▸ **WHAT IS BEING ASKED**:
Every line of the records that contains "agent" should be tallied, and only the resulting number returned.

▸ **DATA TO PROCESS**:
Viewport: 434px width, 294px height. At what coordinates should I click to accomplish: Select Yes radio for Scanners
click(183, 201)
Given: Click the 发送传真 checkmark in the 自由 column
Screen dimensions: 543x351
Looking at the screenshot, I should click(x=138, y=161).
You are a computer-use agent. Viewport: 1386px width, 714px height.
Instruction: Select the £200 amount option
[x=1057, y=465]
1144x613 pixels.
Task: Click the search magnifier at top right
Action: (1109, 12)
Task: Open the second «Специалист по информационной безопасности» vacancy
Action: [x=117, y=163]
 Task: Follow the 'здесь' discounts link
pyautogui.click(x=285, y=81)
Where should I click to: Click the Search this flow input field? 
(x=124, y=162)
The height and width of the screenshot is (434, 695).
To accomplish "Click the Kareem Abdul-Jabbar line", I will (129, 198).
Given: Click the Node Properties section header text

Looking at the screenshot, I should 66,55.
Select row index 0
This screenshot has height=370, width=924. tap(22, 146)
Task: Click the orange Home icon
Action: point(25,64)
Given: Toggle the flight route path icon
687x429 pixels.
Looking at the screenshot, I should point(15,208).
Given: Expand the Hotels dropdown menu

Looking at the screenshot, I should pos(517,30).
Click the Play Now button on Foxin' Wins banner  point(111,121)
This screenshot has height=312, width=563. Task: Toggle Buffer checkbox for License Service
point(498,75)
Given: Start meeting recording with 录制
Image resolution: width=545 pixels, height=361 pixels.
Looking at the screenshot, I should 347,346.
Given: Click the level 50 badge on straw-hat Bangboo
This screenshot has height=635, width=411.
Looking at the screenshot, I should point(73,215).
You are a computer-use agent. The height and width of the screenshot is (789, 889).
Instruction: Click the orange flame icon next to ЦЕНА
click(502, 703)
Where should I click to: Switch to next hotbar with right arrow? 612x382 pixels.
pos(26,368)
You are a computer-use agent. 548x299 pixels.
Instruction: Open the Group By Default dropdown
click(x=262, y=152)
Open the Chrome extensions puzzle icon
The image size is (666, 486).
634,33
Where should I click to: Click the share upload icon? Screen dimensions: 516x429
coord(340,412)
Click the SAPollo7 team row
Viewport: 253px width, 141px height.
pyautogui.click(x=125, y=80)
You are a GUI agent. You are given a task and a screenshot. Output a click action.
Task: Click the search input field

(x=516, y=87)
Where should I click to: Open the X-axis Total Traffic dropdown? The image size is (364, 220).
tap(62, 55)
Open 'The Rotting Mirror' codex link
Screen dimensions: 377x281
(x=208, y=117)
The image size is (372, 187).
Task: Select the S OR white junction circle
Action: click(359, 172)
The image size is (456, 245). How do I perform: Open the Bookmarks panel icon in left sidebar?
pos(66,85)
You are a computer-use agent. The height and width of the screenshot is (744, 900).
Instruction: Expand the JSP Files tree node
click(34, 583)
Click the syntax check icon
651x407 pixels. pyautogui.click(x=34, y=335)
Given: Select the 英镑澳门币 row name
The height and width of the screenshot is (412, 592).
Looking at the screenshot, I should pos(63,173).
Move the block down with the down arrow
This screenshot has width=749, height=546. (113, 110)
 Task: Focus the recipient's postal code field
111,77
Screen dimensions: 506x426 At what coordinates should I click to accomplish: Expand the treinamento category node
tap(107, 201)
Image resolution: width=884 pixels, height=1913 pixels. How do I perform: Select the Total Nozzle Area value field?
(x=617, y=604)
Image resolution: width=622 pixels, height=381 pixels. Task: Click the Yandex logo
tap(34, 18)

▸ **RESPONSE TO THE EXERCISE**:
5